Vint ensuite l’arrestation surprise de l’ancien ministre et député Michel Samaha. Indépendamment de l’enquête judiciaire actuellement en cours, le timing de l’opération était aussi destiné à porter un coup au camp dit prorégime syrien, quitte à provoquer une réaction de la part du Hezbollah pour le pousser à la faute. Mais le Hezbollah a choisi de se taire sur la question, en laissant officiellement la justice suivre son cours. C’est dans ce contexte qu’est survenu l’enlèvement de Hassan Mokdad en Syrie. Toutes les forces politiques libanaises se demandaient à ce moment-là jusqu’à quand le Hezbollah pouvait continuer à se taire et quand et comment il pourrait réagir. Certains parlaient de renversement du gouvernement, d’autres d’une action militaire. Les sources proches du parti chiite affirment que celui-ci a bien compris les messages successifs qui lui étaient adressés.

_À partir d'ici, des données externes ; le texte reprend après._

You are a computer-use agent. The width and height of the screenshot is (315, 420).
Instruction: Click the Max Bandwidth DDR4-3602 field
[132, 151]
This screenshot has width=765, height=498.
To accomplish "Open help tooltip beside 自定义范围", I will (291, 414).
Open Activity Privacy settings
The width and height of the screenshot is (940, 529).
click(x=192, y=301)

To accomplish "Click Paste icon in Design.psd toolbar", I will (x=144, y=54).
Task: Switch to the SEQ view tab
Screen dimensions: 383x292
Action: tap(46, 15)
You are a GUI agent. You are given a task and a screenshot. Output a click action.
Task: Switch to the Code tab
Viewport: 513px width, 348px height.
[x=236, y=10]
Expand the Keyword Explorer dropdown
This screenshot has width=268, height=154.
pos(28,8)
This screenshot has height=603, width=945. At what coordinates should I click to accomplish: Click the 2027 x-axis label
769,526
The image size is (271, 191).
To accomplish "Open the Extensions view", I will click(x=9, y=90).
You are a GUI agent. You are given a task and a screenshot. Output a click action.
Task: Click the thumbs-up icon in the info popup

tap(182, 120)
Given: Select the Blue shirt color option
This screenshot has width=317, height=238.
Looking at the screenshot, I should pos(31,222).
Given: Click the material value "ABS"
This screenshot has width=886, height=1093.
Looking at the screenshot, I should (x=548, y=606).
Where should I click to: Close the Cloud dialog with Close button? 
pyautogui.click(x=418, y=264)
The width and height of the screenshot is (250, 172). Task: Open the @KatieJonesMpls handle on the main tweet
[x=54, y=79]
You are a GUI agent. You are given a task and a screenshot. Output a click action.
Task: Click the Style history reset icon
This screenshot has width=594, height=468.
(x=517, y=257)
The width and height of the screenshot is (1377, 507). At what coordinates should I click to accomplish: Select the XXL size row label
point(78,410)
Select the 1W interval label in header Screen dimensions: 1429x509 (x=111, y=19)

Liant ces événements à la visite de Saïd Jalili qui avait délivré aux responsables libanais le message suivant : la politique de dissociation à l’égard du dossier syrien ne doit pas signifier que le Liban peut basculer dans l’autre camp ; le Hezbollah a compris que l’on cherchait soit à l’entraîner dans une action interne pour le discréditer, soit à profiter de son inertie pour pousser petit à petit le Liban vers le camp de l’opposition syrienne et de ceux qui l’appuient. Il a donc réagi là où on l’attendait le moins. Il a décidé de ne plus retenir la rue chiite et de la laisser agir de son propre chef. Le message à l’adresse des forces politiques libanaises était ainsi clair : vous voulez nous pousser à bout, voilà donc ce qui se passe si le Hezbollah et Amal se retirent de la scène. Ce fut donc le fameux mercredi 15 août avec la frénésie des enlèvements et l’instabilité routière. Un chaos auquel personne ne comprenait plus grand-chose et où il n’y avait aucun interlocuteur crédible pour tenter d’y voir clair et circonscrire le désordre. Cette journée de folie a d’ailleurs constitué une sorte d’électrochoc, le gouvernement ayant compris le message et décidé de reprendre en main – autant que possible – la situation. Il a, d’une part, entamé une nouvelle série de négociations avec la Turquie pour obtenir la libération des Libanais enlevés en Syrie et il a donné, d’autre part, un nouveau feu vert à l’armée. Selon les proches du Hezbollah, celui-ci considère que le message du 15 août a été bien reçu... jusqu’au nouvel incident.
Dans ce pays divisé entre prorégime syrien et pro-opposition syrienne, le statu quo doit être maintenu et il n’est pas permis pour l’instant de faire pencher la balance d’un côté ou de l’autre. Mais il est certain que plus la crise syrienne se prolonge et plus cet étrange équilibre sera difficile à préserver.